The banner screaming across the top of the front page of the Limerick Leader this week said it all. "COME ON LIMERICK – County rallies behind brilliant young hurlers." Inside, the paper's editorial spoke of how "these steadfast young hurlers have already sweetened up our summer days . . . " and how good it was for the soul of Limerick people to see families in green jerseys walking out of Páirc Uí Chaoimh.

This for a team whose only championship win in the two years before 2018 had come against Westmeath. Whose last defiant summer stand had come in the epic All-Ireland semi-final of 2014 against Kilkenny, only for them to fall in round two of the qualifiers the following year. Who had been rolling the rock up the hill in the league for fully eight years before they got out of Division 1B back in March. The very notion of having a team to get behind has felt light years away in Limerick for most of this decade.

Let loose

It’s only a little over two years since TJ Ryan stood outside the Limerick dressing-room in Parnell Park after a league quarter-final win over Dublin and let loose at the injustices of the world. Or at least the injustices of the small patch of the hurling world in and around Limerick.

Ryan’s tenure never quite recovered from missing out in that 2014 semi-final, when the weather went into full plague-of-locusts mode and Kilkenny rose from the canvas on a count of nine. But by beating Dublin on their own patch that night and making a league semi-final, Ryan felt he had a little licence to shake his fist at the sky. And duly took it.

“This was vital,” he said. “Vital for the squad. Like, if you come down to Limerick and see some of the vultures we have down there and read what’s being said – there’s hidden agendas all over the place. There’s hidden agendas against this squad, against some of the backroom team. From a Limerick point of view, I’d like to thank the supporters who came here tonight.

“Look, this team is working hard. It is very young, right? We go from one extreme to the other. We go from talking about All-Irelands to talking about sacking managers. Let’s get real. We’re in a league semi-final, let’s get real. Let’s talk about winning the league.

“There’s eight lads from Na Piarsigh on our panel. We were missing 25 per cent of our panel for the whole league. Missed them from club championship last year, missed them the previous year.
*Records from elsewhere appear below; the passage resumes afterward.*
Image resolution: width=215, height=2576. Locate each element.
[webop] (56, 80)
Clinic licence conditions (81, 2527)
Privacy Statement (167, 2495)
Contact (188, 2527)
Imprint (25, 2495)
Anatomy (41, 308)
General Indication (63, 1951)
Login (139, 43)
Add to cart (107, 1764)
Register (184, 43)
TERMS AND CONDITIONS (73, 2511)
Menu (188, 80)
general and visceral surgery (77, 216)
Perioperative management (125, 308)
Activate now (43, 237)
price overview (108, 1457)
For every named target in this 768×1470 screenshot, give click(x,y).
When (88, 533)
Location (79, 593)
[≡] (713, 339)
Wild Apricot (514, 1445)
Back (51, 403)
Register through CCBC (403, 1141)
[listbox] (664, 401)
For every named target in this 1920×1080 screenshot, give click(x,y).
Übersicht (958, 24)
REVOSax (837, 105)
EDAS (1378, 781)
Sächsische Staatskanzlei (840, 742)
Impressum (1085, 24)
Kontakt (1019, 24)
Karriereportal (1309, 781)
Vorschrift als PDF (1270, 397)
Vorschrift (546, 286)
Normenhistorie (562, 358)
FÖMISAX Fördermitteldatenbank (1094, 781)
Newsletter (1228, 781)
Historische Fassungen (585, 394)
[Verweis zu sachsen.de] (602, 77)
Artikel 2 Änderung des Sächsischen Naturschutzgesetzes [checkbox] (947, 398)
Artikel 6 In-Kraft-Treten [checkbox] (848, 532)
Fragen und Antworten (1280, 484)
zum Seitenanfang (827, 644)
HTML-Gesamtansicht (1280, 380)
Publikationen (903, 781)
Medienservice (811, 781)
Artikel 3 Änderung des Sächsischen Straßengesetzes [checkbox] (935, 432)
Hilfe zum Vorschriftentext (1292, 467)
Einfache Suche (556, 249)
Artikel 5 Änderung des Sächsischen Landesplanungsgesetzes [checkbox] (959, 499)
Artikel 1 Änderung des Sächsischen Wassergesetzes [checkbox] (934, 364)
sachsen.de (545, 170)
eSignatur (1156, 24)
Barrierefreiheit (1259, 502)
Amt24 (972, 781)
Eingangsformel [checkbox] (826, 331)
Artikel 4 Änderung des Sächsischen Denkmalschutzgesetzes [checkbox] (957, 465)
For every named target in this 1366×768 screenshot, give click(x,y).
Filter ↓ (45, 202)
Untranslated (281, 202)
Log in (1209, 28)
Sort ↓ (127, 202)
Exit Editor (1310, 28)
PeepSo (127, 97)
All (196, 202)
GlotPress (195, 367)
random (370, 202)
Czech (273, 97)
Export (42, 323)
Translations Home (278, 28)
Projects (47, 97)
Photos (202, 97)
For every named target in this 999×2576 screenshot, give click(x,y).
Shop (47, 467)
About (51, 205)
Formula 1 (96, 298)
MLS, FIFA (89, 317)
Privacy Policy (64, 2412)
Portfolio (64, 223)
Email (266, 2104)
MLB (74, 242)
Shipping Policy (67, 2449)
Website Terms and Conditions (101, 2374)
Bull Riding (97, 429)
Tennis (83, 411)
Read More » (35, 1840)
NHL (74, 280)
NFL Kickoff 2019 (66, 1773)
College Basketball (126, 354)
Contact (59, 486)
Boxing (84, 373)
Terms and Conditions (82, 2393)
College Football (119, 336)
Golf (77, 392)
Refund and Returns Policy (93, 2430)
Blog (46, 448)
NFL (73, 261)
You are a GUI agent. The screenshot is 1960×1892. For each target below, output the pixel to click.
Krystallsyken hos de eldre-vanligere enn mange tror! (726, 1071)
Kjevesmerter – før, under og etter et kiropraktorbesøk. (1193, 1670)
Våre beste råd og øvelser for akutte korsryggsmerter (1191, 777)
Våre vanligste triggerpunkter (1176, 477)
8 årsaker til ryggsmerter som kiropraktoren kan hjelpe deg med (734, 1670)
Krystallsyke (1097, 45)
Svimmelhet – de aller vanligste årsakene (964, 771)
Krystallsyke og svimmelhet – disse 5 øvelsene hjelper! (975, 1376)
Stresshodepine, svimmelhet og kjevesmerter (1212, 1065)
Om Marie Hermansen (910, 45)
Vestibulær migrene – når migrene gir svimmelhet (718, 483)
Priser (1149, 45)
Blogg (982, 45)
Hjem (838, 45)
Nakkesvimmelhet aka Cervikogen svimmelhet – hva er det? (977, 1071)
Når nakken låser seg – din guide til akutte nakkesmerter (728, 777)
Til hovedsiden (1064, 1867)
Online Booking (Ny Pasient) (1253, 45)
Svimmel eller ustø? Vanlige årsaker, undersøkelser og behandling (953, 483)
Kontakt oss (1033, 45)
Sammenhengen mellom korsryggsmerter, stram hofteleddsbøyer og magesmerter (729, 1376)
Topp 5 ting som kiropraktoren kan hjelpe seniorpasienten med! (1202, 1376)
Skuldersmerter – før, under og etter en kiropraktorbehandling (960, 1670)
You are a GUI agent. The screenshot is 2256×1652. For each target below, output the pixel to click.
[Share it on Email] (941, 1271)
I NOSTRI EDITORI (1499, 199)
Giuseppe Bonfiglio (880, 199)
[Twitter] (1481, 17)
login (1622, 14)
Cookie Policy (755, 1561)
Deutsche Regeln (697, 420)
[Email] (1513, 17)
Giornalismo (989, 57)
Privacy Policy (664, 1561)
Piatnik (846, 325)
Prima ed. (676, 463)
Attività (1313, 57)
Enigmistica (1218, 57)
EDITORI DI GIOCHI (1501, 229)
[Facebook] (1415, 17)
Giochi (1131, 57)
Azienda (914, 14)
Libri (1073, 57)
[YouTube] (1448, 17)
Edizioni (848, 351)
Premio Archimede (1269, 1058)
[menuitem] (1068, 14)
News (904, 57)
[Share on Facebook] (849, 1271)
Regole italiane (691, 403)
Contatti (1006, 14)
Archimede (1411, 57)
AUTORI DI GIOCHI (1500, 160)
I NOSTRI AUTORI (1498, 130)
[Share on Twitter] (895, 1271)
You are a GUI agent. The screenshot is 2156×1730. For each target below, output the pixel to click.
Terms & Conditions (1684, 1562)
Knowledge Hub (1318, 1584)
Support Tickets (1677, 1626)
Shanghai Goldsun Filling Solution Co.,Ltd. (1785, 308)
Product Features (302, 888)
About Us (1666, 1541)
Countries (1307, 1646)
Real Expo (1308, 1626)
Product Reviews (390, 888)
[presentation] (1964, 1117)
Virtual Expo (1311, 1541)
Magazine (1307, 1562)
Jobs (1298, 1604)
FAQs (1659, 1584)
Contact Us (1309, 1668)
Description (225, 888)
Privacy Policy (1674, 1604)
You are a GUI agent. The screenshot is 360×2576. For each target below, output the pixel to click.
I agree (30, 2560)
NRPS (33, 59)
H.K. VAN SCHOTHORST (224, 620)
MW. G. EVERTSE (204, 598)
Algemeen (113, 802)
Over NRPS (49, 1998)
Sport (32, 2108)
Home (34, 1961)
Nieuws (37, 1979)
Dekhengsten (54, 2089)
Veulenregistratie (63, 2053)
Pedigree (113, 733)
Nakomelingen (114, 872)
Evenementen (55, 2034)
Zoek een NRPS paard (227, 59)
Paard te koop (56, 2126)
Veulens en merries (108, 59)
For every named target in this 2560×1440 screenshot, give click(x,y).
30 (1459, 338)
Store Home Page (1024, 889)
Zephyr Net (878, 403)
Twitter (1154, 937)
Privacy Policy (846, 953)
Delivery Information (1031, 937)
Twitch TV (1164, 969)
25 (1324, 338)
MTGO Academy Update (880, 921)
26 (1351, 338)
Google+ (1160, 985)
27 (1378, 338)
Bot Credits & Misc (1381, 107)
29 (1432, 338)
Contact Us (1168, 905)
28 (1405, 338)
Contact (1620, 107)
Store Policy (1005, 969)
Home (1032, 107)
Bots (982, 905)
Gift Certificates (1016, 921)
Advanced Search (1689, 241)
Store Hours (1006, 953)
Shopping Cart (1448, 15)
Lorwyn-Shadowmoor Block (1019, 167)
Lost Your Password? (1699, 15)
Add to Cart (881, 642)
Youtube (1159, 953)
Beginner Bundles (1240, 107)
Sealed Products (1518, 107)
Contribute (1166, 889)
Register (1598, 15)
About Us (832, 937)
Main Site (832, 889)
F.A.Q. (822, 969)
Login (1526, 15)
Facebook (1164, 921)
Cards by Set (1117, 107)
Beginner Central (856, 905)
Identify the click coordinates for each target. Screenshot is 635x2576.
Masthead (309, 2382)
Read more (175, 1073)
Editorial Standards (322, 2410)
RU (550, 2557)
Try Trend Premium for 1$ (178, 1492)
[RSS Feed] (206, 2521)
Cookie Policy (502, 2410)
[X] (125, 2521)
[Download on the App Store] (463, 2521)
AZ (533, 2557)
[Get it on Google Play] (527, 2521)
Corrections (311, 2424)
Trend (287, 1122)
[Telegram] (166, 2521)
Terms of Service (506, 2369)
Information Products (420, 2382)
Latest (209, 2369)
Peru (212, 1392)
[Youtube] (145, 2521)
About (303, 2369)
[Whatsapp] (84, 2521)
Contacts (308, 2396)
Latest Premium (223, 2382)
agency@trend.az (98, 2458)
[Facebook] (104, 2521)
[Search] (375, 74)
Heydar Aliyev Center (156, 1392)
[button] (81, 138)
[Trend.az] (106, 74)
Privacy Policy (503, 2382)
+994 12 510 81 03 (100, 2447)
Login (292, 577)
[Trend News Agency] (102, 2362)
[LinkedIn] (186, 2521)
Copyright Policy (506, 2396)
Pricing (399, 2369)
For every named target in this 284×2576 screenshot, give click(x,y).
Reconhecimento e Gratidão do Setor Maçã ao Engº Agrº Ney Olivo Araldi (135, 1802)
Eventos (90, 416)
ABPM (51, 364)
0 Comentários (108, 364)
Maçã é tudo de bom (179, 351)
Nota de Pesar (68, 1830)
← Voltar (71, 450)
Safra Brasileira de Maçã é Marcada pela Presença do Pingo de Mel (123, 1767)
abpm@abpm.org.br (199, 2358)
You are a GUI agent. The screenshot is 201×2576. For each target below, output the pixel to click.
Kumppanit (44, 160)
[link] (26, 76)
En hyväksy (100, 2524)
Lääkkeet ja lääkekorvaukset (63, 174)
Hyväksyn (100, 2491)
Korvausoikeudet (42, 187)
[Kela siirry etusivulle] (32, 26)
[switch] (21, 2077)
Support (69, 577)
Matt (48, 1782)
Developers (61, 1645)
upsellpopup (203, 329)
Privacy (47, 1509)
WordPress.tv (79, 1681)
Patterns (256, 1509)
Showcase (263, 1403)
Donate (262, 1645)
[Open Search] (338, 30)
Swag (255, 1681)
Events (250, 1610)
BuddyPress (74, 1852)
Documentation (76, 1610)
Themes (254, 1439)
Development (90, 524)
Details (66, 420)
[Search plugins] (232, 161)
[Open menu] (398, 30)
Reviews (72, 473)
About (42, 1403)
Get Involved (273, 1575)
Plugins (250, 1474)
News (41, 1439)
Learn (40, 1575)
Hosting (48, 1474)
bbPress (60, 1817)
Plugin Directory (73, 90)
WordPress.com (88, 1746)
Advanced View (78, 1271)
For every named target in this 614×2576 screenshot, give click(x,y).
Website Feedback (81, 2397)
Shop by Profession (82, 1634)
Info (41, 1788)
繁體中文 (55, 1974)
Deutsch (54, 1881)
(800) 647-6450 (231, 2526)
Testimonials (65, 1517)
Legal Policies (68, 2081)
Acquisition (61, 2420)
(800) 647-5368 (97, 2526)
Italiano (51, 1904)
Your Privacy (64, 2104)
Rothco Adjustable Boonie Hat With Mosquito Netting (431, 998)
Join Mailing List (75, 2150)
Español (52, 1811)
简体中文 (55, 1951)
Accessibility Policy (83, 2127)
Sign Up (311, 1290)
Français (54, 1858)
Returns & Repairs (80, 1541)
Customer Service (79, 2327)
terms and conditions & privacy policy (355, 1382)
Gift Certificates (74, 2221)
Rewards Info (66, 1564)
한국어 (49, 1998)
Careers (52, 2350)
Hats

This team in three years in Division 1B has only lost two round robin games, and in both those games we had a man sent off. You know what I mean? Let’s get real about it. Some of the stuff that’s been written – and I’m not blaming ye lads – it’s just been wrong.”

Ground to dust

For all the fighting talk, Limerick were still ground to dust in the league semi-final a fortnight later, Waterford running up a score of 3-23 on them. Ryan was gone by July and Limerick were starting again.

On one level, of course, it’s not such a huge surprise that they’ve fashioned a competitive team this quickly. Nobody doubted that they had the county had the raw materials. Two under-21 All-Irelands won in the past three seasons, a couple of appearance in minor All-Ireland finals dotted in between – there was no dispute that they had hurlers to turn to.

On top of that underage bounty, the Limerick colleges have had a complete dominance of the Fitzgibbon Cup competition over the past four years. Mary Immaculate College and the University of Limerick have been champions twice apiece.

In 2016 UCD were the only non-Limerick college left at the semi-final stage. Go through the pillars of this Limerick side and they were all present at that finals weekend down in Cork Institute of Technology. Lynch, Declan Hannon, Richie English and Darragh O'Donovan all starred for Mary I, Tom Morrissey and Mike Casey turned out for UL, and Diarmaid Byrnes top-scored for LIT from wing-back. The nucleus of a serious side was there, all of them young, all of them coming.

But as they say in the financial ads, past performance is no guarantee of future returns. And no county knows that better than Limerick, where they still refer darkly to the lost promise of the underage sides of the early 2000s any time anyone brings up the current crop’s potential. If John Kiely’s players do nothing else this summer, moving people on from the well-worn Limerick narrative of wasted potential will be an achievement in itself.

Sporting chance

They have given themselves a chance at least. In Lynch, they have arguably the player of the championship so far. Still only 22, this is his fourth championship campaign already and the move to midfield looks to have freed him up to affect matches more frequently than when he was an in-and-out presence at wing-forward.

At the other end of the age scale, Graeme Mulcahy turned 28 this week and has had the best start to a championship in his nine-year senior career. His first four shots against Tipperary all split the posts and set the tone for the afternoon, exposing fissures in the Tipp full-back line that still haven't been closed.

His blocking down and subsequent rutting with Mark Coleman at the start of the second half last week was another indicator of Limerick’s refusal to take a backward step even though they were a man short. It’s not often that your corner-forward can be in the game enough to drive the rest of the team on but Mulcahy has done for two games in a row now. So much so that Waterford will probably have to pay him the ultimate compliment of sending Noel Connors to mark him tomorrow.

All in all, the skills of this Limerick team are only one part of what has made them popular this summer, both within and beyond the county boundary. There's a thoroughly likeable doggedness about them, personified by corner-back Richie English, who played the second half against Cork with ribs that were bruised so badly, John Kiely brought them up in his post-match interviews.

When Lynch was doing his one-man Light Brigade charge at the death last Saturday, the only reason he had to do it alone was that everyone else was out on their feet. And even then, Morrissey was able to haul himself up to pressure the clearance. They got the equaliser they deserved, not just for Lynch’s endeavour but for the game as a whole.

Limerick in 2018 are a team their public can love unconditionally. And not a vulture to be seen anywhere. Whatever happens from here, that’s a huge step forward.